Here are my proposed goals for a fundamentally different Medicaid program:
- Explicitly change the goals of the Medicaid program from paying for service to health outcomes. Medicaid was established to enable the poor to receive mainstream medical services. Service has been the goal rather than the means to an end. Medicaid's goal should become to improve health and functioning; where that is not possible, to maintain it; where that is not possible, to slow deterioration. Where slowing deterioration is not possible or not the patient's choice, it should be to make the passing comfortable. Intrinsic to health and functioning of Medicaid clients as the primary primary goal, health and functioning of should be measured. Then the contributions of service to health can also be measured and services and processes of care that contribute the most can be reinforced and those that contribute nothing can be abandoned.
- Distribute and use the damn data. Whether for quality improvement or for accountability, neither legislators, legislative staff, providers, most county officials, outside analysts nor interested others have the ability to examine what is and is not going on in Medicaid. Is there another enterprise anywhere that spends $40 billion per year without key constituents understanding how it's being spent? We've talked repeatedly about variations in service use (and expense) but there's been little or no effort to learn why the variations in care of New York's Medicaid clients exist and what difference they make in clinical outcomes, patient satisfaction, and patient health. Arguments that distributing the data risks compromising client/patient confidentiality are bogus. Today's technology readily enables the creation and web-based deployment of analytical database systems that display only summary data. Such systems are created from, but both conceptually and physically separate from systems that include individually identifiable information.
- Align management and
financial responsibilities for Medicaid by having the State assume full
financial responsibility for all clients whose
total costs of care exceed pre-set financial thresholds.
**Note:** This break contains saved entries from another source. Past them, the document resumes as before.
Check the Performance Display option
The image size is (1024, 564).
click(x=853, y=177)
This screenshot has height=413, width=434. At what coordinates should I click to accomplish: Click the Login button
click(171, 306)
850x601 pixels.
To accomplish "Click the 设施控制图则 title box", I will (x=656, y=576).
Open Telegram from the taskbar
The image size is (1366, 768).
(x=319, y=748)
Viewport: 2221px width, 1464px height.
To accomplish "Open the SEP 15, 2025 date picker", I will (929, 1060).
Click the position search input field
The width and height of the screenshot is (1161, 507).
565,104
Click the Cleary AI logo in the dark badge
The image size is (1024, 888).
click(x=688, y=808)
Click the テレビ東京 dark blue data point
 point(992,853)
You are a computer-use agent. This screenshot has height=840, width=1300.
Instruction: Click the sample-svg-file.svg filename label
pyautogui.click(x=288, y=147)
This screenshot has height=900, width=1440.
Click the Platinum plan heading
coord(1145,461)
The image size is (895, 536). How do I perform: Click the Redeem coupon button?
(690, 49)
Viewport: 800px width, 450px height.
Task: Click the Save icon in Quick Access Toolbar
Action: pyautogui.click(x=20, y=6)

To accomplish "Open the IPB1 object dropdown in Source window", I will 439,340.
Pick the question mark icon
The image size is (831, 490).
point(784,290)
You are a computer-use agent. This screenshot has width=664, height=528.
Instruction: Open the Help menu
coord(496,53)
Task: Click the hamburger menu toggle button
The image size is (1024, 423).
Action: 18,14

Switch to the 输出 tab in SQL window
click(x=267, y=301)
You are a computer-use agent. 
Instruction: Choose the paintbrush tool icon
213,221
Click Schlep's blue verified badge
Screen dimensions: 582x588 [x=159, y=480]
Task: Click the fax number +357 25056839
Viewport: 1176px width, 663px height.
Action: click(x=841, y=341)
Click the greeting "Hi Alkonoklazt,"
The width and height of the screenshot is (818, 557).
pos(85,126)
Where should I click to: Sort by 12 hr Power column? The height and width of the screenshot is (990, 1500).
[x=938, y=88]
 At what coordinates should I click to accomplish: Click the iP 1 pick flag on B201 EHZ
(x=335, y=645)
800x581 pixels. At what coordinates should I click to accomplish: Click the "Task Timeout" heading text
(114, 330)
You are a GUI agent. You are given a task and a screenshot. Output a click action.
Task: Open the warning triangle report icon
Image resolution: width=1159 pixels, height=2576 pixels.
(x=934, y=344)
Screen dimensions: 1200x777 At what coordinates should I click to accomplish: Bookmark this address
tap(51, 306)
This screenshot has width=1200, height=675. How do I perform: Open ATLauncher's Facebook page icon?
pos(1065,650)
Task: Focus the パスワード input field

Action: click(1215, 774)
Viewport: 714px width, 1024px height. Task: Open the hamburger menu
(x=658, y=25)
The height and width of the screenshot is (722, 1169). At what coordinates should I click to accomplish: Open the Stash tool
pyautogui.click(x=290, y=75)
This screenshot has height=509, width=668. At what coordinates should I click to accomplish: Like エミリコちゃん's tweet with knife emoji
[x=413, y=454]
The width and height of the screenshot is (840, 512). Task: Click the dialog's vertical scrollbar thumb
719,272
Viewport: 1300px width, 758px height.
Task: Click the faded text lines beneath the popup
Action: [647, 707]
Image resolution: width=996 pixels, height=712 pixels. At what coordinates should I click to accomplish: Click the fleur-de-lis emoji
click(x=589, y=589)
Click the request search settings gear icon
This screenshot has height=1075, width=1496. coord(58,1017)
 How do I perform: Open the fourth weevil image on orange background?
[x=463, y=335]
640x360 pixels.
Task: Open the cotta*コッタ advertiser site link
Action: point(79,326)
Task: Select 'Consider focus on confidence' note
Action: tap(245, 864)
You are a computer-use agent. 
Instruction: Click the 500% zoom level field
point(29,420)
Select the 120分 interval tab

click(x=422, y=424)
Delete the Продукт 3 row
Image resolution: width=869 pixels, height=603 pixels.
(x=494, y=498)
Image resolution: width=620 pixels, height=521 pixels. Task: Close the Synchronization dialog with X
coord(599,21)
For example, the State could assume responsibility for costs of care in
excess of a given amount (say $30,000) during a given year; a higher
amount for a given multi-year period (say $100,000 for a three-year
period); and a still higher amount for the client’s life (say
$250,000). In addition, the State should assume financial
responsibility for those who have been discharged from a State
institution or any other program for which the State has assumed full
non-federal financial responsibility. This concept is similar to
reinsurance. It not only provides financial relief for counties and New
York City, it centers attention on the most expensive clients and
ultimately on the processes of their care.
- Focus attention on clients, particularly those whose health is most compromised and whose care is most expensive, the chronically ill and those at risk of becoming chronically ill. Rather than provider focused this concept is client focused. It cuts across all types of providers. New York's Medicaid Managed Care program excluded the elderly and disabled and the care of clients with psychiatric, substance abuse problems and HIV/AIDS. By and large, we excluded the sick clients. This leaves them ill-served and ignores the clients who account for a disproportionate share of spending.
- Provide for a system electronic health records for participants in Medicaid and other State and locally supported programs. This is not merely providing electronic records, but a system behind the records of protocols and pathways to improve and make more reliable processes of care.
- Integrate Medicaid with other programs that provide health coverage for low income populations. As the family, medical and financial circumstances of low income New Yorkers change, so does their coverage. When this happens, their medical care changes too and the State spends an immense amount on administrative functions moving clients on and off coverage and between different programs.
These are all sweeping goals and none among them could be accomplished or have an effect quickly. But we've now had 40 years of short-term proposals that have accomplished little or nothing.